Sponsored by SFU's Institute for the Humanities, Centre for Policy Studies on Culture and Communities (CPCC), & Centre for the Comparative Study of Muslim Societies and Cultures (CCSMSC)

The extra-legal incarceration and torture of the Canadian citizen and former child-soldier, Omar Khadr, stands as an indictment of the nation’s myth of itself as a haven of peace, order and good government. As Senator Romeo Dallaire memorably said in the Senate Chamber in 2012, the treatment of Omar Khadr “taints this government, as well as this country and all of its citizens.” What is the responsibility of the Canadian university—the Canadian public university—in the case of Omar Khadr and, more broadly, in the perilous labour of affirming peaceableness, reconciliation and humane understanding? How might university senior administrators be encouraged to join students in improvising a public sphere whose objective is the robust critique of militarism and analogously toxic forms of belonging? David L. Clark shares his experiences in the struggle to answer these questions, which now seem more pressing than ever. After Susan Searls Giroux, he asks: “Can the university stand for peace?”
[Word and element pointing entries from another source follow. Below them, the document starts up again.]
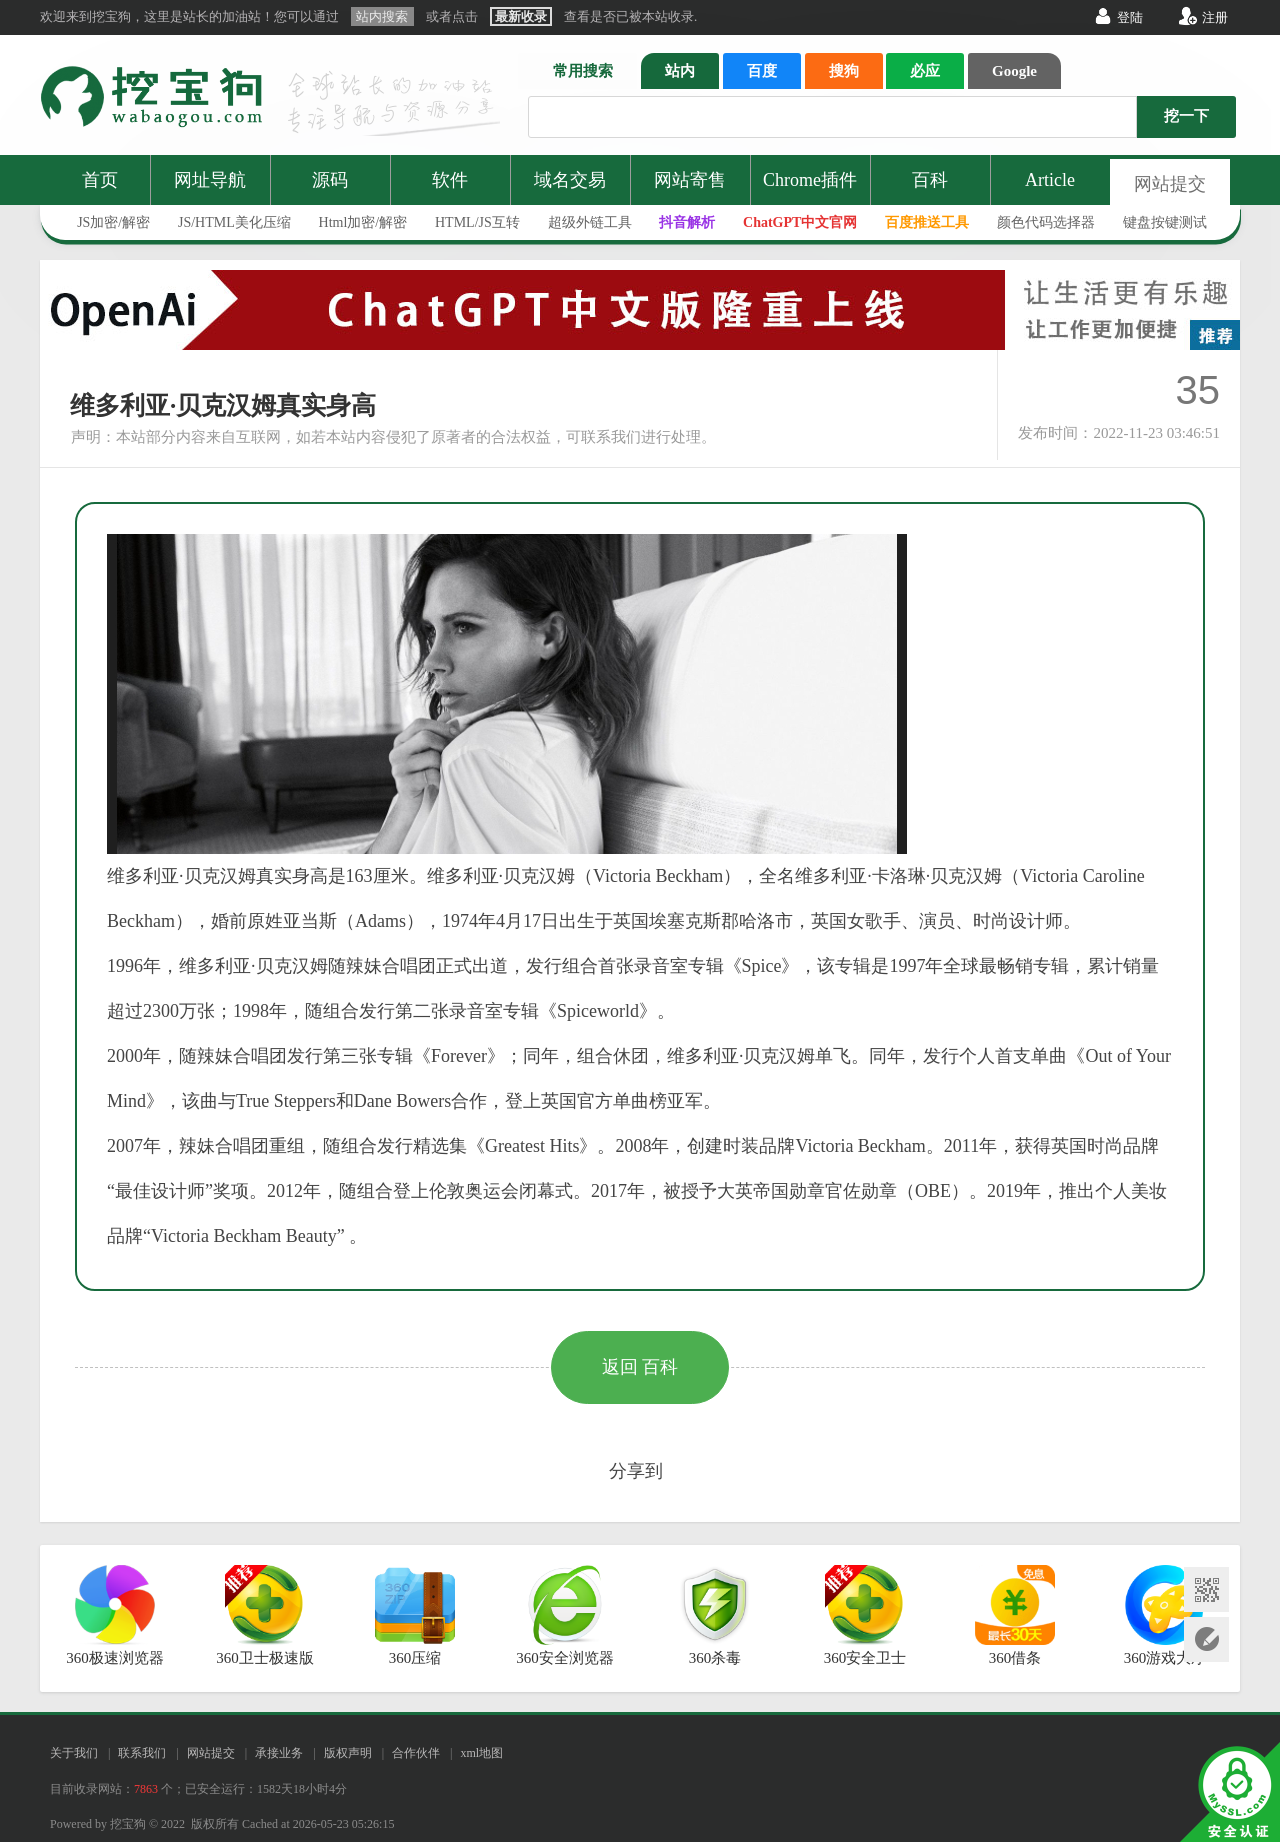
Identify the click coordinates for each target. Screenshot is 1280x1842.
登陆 (1130, 17)
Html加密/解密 (363, 222)
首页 (100, 180)
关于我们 (74, 1753)
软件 (450, 180)
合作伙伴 (416, 1753)
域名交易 (570, 180)
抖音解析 (687, 222)
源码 (330, 180)
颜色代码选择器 (1046, 222)
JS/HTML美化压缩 (234, 222)
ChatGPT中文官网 (800, 222)
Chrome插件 (810, 180)
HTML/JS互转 (477, 222)
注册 (1215, 17)
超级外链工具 (590, 222)
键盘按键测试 (1165, 222)
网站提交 (1170, 184)
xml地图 (481, 1753)
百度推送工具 (927, 222)
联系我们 (142, 1753)
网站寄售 (690, 180)
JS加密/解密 (113, 222)
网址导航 (210, 180)
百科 (930, 180)
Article (1050, 180)
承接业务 (279, 1753)
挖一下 (1186, 116)
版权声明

David L. Clark is Professor in the Department of English & Cultural Studies, Associate Member of the Department of Health, Aging and Society, and a member of the Council of Instructors of the Arts & Science Program at McMaster University in Hamilton, Canada. He has published research on a wide range of subjects, from critical animal studies to German Idealism to British Romanticism, and from Immanuel Kant to Jacques Derrida to Francisco Goya. Recently published work includes “What Remains To Be Seen: Animal, Atrocity, Witness,” in Yale French Studies, and “Goya’s Scarcity,” in Constellations of a Contemporary Romanticism, eds. Jacques Khalip and Tres Pyle. He was George Whalley Visiting Professor in Romanticism at Queen’s University in 2013 and Lansdowne Visiting Scholar at the University of Victoria in 2014. He has published several op-ed pieces in Truthout, including “Ann Coulter and Blowhard Politics: Canadian Universities and the War on Thought.” He is the founder of The Hospitality Project: Five Hundred Letters of Welcome to Omar Khadr.